PFJ arthritis occurs in isolation in approximately 10% of
patients with arthritis of the knee. The patients tend to be
younger, with a preponderance of females5. When non-operative
measures are no longer effective, there are various operative
interventions available, including: arthroscopic debridement,
lateral release, re-alignment, partial lateral patellar facetectomy,
microfracture, mosaicplasty/autologous chondrocyte implantation, patellectomy, patellofemoral replacement, and TKR.

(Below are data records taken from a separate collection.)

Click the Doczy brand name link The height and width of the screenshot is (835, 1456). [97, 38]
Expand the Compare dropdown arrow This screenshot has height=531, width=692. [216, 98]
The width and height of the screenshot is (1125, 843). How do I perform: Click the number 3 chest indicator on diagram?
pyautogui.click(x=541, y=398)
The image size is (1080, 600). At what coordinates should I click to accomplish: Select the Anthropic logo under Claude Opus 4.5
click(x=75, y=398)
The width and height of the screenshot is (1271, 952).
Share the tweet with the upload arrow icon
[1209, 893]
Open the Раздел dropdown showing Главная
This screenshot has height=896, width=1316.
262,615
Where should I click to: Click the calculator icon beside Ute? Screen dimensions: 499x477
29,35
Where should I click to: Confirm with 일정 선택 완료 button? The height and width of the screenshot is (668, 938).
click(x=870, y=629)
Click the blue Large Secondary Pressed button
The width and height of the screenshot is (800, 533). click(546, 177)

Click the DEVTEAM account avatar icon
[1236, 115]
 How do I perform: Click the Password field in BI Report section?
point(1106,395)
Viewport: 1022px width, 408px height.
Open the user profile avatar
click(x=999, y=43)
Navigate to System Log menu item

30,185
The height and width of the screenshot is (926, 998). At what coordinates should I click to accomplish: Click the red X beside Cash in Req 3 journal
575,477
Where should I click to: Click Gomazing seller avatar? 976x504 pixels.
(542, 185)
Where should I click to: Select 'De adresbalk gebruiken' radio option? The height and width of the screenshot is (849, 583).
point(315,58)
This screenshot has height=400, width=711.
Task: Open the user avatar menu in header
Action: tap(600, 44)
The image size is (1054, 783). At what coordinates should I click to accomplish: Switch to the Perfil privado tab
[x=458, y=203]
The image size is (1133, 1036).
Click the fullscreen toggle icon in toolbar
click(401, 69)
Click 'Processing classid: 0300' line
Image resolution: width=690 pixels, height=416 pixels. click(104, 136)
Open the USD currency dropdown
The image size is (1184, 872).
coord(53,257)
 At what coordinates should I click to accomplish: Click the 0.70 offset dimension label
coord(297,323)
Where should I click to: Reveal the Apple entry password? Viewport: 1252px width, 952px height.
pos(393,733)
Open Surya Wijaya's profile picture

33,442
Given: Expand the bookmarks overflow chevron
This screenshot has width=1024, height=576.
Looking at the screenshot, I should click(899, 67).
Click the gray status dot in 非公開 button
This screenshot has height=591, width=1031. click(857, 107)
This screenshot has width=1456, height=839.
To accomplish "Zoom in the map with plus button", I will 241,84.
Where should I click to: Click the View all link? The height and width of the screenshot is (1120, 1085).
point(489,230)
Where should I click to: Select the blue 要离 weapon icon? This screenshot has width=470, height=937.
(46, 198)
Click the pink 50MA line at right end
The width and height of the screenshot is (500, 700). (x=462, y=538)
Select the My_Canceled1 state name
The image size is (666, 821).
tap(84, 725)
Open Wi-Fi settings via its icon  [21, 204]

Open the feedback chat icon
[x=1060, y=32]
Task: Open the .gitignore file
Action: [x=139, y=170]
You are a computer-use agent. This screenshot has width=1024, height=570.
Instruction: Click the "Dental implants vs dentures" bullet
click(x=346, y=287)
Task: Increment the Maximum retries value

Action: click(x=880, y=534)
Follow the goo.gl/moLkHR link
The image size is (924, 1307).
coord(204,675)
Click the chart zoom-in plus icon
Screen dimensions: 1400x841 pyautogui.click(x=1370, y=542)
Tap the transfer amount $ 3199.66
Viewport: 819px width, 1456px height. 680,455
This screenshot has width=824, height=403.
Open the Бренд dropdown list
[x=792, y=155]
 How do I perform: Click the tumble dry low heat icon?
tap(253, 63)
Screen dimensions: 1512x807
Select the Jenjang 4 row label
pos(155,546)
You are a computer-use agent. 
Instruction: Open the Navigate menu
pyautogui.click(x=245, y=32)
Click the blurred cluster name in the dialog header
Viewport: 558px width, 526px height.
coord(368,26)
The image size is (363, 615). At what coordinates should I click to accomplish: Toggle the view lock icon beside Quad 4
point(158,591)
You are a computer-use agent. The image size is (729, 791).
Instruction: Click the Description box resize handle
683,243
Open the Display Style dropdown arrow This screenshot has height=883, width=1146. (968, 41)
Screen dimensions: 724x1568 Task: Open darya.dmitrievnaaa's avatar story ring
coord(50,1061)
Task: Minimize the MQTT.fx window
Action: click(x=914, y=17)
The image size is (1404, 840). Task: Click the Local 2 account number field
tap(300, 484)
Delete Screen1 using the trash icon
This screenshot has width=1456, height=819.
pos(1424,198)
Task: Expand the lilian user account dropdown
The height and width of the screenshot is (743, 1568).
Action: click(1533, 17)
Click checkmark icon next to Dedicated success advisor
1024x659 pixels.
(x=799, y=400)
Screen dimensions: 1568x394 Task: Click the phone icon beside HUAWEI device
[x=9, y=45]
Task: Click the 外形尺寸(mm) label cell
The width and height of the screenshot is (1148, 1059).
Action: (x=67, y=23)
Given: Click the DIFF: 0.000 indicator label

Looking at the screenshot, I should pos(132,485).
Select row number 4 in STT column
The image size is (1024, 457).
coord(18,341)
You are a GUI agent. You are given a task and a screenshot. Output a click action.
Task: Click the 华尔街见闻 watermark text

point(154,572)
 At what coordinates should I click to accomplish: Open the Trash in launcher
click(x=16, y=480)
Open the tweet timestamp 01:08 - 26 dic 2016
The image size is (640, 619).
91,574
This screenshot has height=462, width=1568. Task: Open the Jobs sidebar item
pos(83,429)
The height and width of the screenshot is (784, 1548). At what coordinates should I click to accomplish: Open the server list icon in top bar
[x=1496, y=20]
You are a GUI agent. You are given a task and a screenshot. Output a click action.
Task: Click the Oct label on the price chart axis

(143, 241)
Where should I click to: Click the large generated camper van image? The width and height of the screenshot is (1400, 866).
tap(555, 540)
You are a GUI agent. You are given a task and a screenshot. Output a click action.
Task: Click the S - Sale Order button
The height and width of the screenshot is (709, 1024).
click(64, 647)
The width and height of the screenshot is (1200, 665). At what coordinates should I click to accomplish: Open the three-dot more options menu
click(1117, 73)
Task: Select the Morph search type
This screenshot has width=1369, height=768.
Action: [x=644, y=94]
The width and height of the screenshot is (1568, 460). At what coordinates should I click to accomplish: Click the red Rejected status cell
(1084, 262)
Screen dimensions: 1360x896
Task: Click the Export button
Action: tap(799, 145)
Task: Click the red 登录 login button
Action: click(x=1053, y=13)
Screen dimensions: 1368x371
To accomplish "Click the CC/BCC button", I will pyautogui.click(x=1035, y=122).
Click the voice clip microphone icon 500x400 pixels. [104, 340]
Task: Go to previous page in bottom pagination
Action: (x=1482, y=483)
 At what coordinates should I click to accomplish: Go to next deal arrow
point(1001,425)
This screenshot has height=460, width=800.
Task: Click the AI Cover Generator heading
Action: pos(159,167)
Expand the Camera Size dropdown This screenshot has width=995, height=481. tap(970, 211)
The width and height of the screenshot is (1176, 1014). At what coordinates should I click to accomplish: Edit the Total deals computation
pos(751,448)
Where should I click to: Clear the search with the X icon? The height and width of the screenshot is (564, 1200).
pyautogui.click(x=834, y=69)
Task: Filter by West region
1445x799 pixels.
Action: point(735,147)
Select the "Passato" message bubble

Patients with patellofemoral pathology have often had multiple surgical interventions before undergoing joint replacement,
a fact that reflects the difficulty in treating this condition in the
younger patient.1-4,6-7 Isolated lesions in specific locations in the
patellofemoral articulation may be amenable to re-alignment
procedures, chondrocyte implantation, microfracture or partial
lateral facetectomy. However, once the disease process involves
both sides of the joint and is more extensive, the results of such
procedures are less predictable.6,8 It is for these patients that
joint replacement may be indicated.
Patellofemoral replacement has existed since the 1950s
when McKeever reported a series of 40 patients with patellar
resurfacing using a Vitallium prosthesis screwed onto the
patella.9 In the 1970s, Blazina et al10 and Lubinus11 introduced
femoral components combined with the resurfaced patella.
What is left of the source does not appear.